Elviria is an ruralisation on the Costa del Sol, 6 km (4 mi) from the old town of Marbella, Andalucia. The nearest airport is located in Málaga at a 45 km (27 mi) distance and the nearest train station in Fuengirola. Elviria is a lively low density residential areas with amenities. As the center of Marbella East it has shopping facilities, restaurants and bars. The area is covered with vegetation, mostly native pine trees and cork oaks. Elviria is a villa area with some low rise luxury apartment complexes between the villas.

Elviria is a ten-minute drive from the centre of Marbella, and is close to the many amenities of the aforementioned town.

The Elviria hills (La Mairena and El Soto de Marbella) offer views towards the Sierra Nevada, the Mediterranean Sea, the Rock of Gibraltar and the African coast. The village is surrounded by a UNESCO biosphere reserve called La Sierra de las Nieves.

==Education and Health==

Elviria has three international private schools on its territory: the German Hoffman college, ECOS (both in La Mairena), as well as the English International College. Close at hand are the Hospital Costa del Sol, and numerous private clinics.

==Hotels and sport facilities==

Three golf courses are located in Elviria: Santa Maria Golf & Country Club, Greenlife Golf Club and El Soto Golf & Country Club.
Tennis is also popular in this area and there are courts at the Don Carlos hotel and the Hoffman Tennis Academy in La Mairena.

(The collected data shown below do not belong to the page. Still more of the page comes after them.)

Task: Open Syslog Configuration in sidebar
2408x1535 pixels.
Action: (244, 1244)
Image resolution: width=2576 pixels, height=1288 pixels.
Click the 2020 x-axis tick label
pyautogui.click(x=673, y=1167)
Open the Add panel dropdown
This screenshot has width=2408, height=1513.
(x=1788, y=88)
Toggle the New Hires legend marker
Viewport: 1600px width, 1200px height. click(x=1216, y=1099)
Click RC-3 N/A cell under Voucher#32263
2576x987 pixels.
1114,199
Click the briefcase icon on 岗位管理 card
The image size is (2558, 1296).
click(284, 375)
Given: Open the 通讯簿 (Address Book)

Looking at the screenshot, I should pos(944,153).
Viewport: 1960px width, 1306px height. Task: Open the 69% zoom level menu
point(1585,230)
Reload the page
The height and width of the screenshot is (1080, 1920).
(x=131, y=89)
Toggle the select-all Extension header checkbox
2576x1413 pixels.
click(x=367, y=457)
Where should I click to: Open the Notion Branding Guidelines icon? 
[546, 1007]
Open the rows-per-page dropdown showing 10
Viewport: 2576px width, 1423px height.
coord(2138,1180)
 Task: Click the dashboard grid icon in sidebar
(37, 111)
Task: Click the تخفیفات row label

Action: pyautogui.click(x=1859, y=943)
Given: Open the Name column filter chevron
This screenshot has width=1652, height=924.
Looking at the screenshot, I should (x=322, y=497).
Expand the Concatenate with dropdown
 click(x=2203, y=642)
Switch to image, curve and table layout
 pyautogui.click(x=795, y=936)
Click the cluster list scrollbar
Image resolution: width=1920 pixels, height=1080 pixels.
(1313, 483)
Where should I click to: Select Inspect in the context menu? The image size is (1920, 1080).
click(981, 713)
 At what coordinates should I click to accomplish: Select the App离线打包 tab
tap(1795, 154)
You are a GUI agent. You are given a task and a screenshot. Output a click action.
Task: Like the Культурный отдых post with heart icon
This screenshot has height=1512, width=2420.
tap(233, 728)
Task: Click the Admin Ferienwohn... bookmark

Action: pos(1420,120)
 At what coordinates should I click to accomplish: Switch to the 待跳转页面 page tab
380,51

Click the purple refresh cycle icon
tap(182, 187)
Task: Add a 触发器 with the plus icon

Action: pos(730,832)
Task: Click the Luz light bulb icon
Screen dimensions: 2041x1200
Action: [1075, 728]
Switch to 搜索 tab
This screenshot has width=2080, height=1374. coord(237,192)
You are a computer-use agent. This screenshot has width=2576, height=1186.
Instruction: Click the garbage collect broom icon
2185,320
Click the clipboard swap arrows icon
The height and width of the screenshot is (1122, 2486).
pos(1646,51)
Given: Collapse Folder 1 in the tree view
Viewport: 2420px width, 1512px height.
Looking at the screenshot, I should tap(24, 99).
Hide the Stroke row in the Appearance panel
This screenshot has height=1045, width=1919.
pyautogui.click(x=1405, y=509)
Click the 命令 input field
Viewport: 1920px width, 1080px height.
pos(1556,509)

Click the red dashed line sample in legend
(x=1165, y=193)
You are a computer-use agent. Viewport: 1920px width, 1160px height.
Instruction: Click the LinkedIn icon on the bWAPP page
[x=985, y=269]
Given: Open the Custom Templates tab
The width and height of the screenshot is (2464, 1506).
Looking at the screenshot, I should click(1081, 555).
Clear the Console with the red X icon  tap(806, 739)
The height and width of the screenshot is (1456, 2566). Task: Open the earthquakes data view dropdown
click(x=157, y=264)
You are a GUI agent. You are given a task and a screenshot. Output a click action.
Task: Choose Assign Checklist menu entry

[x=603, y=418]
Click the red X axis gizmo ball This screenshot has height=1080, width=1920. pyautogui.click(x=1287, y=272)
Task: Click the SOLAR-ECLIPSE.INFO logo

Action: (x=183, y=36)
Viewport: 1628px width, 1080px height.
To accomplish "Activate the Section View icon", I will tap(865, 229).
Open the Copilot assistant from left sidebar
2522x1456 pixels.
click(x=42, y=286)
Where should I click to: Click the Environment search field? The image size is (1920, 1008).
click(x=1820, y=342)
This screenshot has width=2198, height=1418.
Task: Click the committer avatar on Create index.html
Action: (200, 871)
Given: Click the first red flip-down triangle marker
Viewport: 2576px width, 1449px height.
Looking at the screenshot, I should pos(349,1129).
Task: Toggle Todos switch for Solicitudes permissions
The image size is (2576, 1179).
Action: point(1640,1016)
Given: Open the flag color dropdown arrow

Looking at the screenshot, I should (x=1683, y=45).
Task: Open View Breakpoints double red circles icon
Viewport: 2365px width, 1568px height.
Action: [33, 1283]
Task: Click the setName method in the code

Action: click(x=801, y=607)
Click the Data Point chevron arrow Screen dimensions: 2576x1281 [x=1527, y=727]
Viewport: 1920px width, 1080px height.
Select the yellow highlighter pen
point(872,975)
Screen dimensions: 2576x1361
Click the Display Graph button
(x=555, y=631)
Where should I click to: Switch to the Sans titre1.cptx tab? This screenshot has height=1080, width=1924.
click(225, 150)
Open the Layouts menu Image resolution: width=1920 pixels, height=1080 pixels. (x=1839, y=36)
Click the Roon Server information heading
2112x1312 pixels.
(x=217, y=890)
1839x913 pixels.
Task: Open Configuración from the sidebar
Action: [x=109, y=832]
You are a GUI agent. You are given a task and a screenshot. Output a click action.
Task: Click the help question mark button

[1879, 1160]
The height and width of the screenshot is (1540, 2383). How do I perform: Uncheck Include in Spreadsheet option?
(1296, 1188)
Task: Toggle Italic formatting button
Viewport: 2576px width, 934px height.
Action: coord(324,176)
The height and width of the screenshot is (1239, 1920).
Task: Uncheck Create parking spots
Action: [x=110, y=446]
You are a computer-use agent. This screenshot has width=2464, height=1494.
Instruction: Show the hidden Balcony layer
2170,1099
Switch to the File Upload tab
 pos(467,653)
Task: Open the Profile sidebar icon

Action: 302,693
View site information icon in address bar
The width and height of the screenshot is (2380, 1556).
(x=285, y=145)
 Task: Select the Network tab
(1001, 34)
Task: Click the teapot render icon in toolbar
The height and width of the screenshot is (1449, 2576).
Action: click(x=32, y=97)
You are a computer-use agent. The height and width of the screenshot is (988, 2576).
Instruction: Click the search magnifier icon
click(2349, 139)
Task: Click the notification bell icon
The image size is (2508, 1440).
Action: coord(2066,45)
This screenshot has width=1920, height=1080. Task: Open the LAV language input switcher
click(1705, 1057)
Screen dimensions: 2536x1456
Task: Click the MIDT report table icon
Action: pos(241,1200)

Elviria has five hotels, three of which are five-star hotels: Marriott's Marbella Beach Resort, Don Carlos Leisure Resort & Spa, and Vincci Seleccion Estrella del Mar.

In 2016, an investment fund based in Hong Kong announced that it had acquired 170,000 square metres of land and planned to invest EUR 300 million to develop a five-star luxury hotel and 120 villas. According to its developer, the future resort "is to be the most luxurious in the country" and will be run by an international hotel chain.

==Shopping, restaurants and other facilities==

Elviria includes its own shopping mall, very busy throughout the year and offering a wide range of international restaurants such as restaurant El Lago, a Michelin-starred restaurant since 2005, bars, shops, banks, supermarkets, hairdressers, etc.